Zur Eröffnung der auch in der Saison 2011/2012 wieder hochkarätig besetzten Kammermusikserie "Resonanzen" gastierte Gabriel Schwabe am 2. September 2011 im Stadtmuseum Siegburg, dem Geburtshaus Engelbert Humperdincks. Auf dem musikalisch und cellistisch anspruchsvollen wie spektakulären Programm seines Solorecitals standen Bachs 2. und 3. Suite, die entsprechenden Sonaten von Hindemith und Ligeti sowie Cassadós Suite. Am Ende stand ein "denkwürdiges Konzert", wie die "Kölnische Rundschau" kommentierte.

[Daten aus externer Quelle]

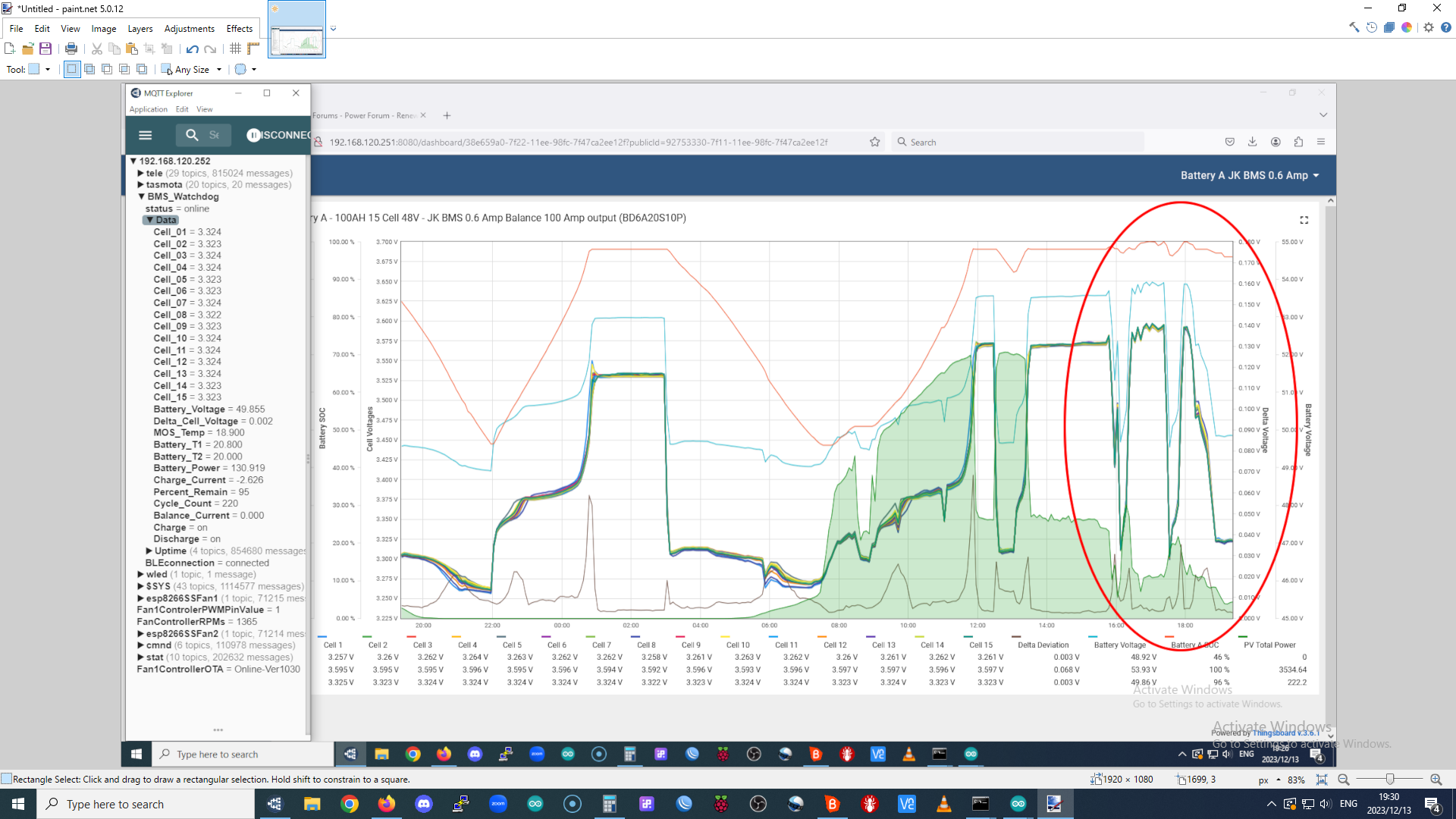The height and width of the screenshot is (819, 1456).
Task: Create a new image in paint.net
Action: (x=10, y=48)
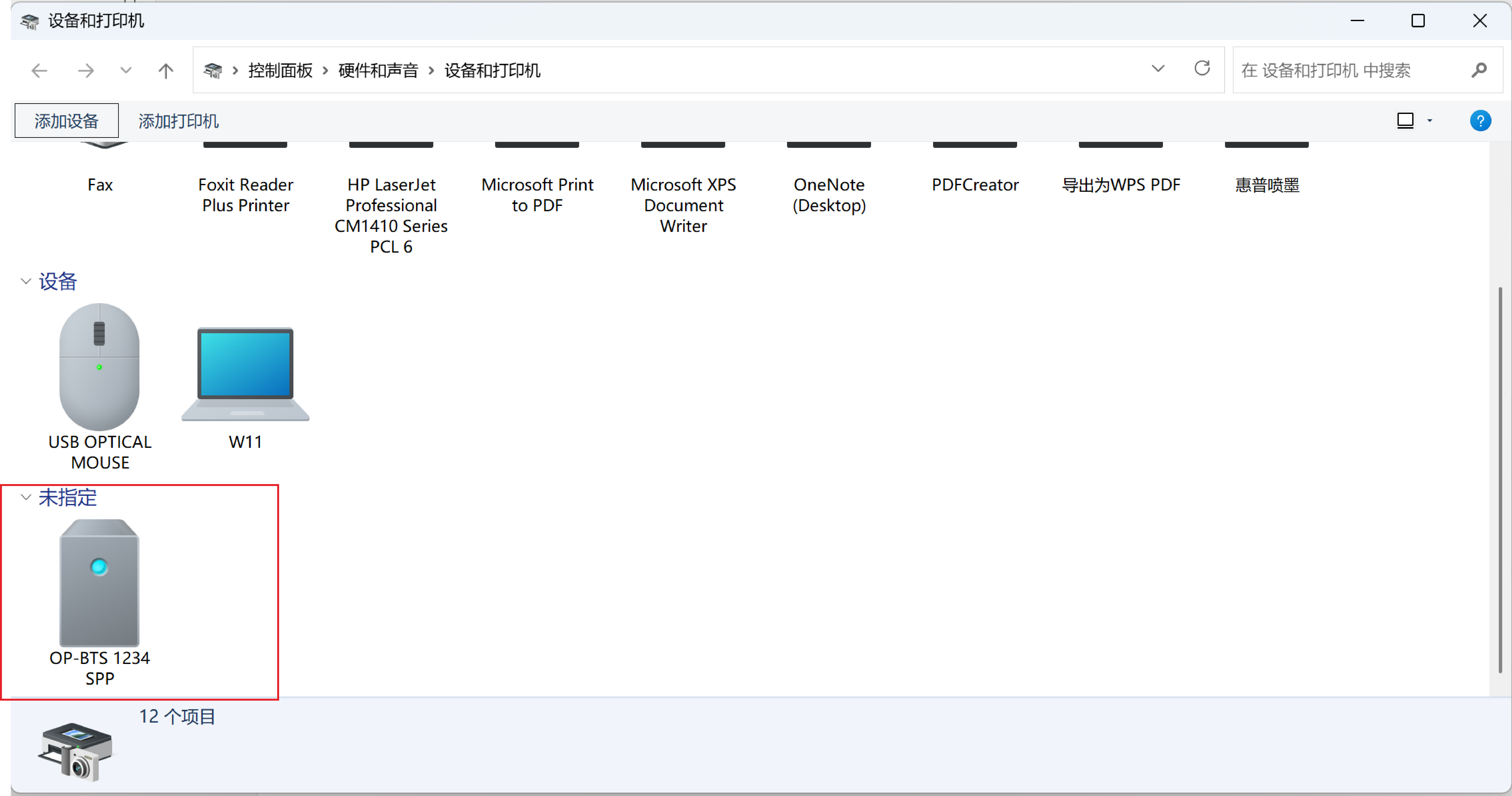Collapse the 未指定 section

Im Bonner "General-Anzeiger" schrieb Mathias Nofze am 5. September 2011: "Das Etikett 'Shooting-Star' und 'Überflieger' wird in der Klassik-Szene beinahe inflationär verwendet. Auch die Karriere des Cellisten Gabriel Schwabe begleiten diese Adjektive wie Delfine vor der Bugwelle. Er scheint manchem gar auf dem Weg 'in den Olymp'. Seine Sache, ob es ihm schmeichelt oder ihn irritiert. Nach seinem Gastspiel bei den Siegburger 'Resonanzen' jedenfalls darf man ihm 'großartiges Cellospiel' und 'fabelhafte Musikalität' attestieren, Formulierungen, die natürlich weniger spektakulär als die PR-Girlanden klingen.

Der Abend begann mit Ligetis Cellosonate, einem fast noch spätromantisch klingenden Frühwerk des späteren Pioniers der Klangflächentechnik. Schwabe spielte die lyrische Kraft des 'Dialogo' mit vollem Ton und sattem Strich heraus, das 'Cappricio' mit seiner wirbelnden, sich immer weiter schraubenden Motivik überaus packend. Kluges Bachspiel faszinierte in den beiden Suiten C-Dur und d-Moll. Ein durchweg singender, glanzvoller Ton und untadelige Phrasierung machten etwa aus den einleitenden Préludes wunderbar atmende Erzählungen. Schwabe, 22 Jahre jung, kostete den fülligen Ton des Cellos aus dem Jahre 1674 hingebungsvoll aus. Mit beeindruckender Souveränität durchschritt Schwabe das Hindemith'sche Universum aus bärbeißigem Auftrumpfen, lyrischer Hingabe und zauberischem Spuk (in der Sonate op. 25 Nr. 3), feurig und temperamentvoll gelang auch die Suite von Caspar Cassadó."  

Und Peter Lorber merkte am 8. September 2011 in der "Kölnischen Rundschau" an: "In Siegburg erlebte man ein denkwürdiges Konzert, das sicher zahlreichen Besuchern in Erinnerung bleiben wird. (...) Gleich mehrere Male bat das Publikum mit seinem Applaus den Künstler bereits zur Pause zurück auf die Bühne. (...) Die Besucher möchten den Berliner bald wieder in Siegburg sehen; das war nach dem Konzert aus vielen Kommentaren herauszuhören. Das würdigte Schwabes grandiose musikalische Fertigkeiten und auch die Tatsache, dass ein so junger Künstler insgesamt 22 anspruchsvolle Sätze mit einem immer sympathischen Selbstverständnis bewältigt - und zwar auswendig."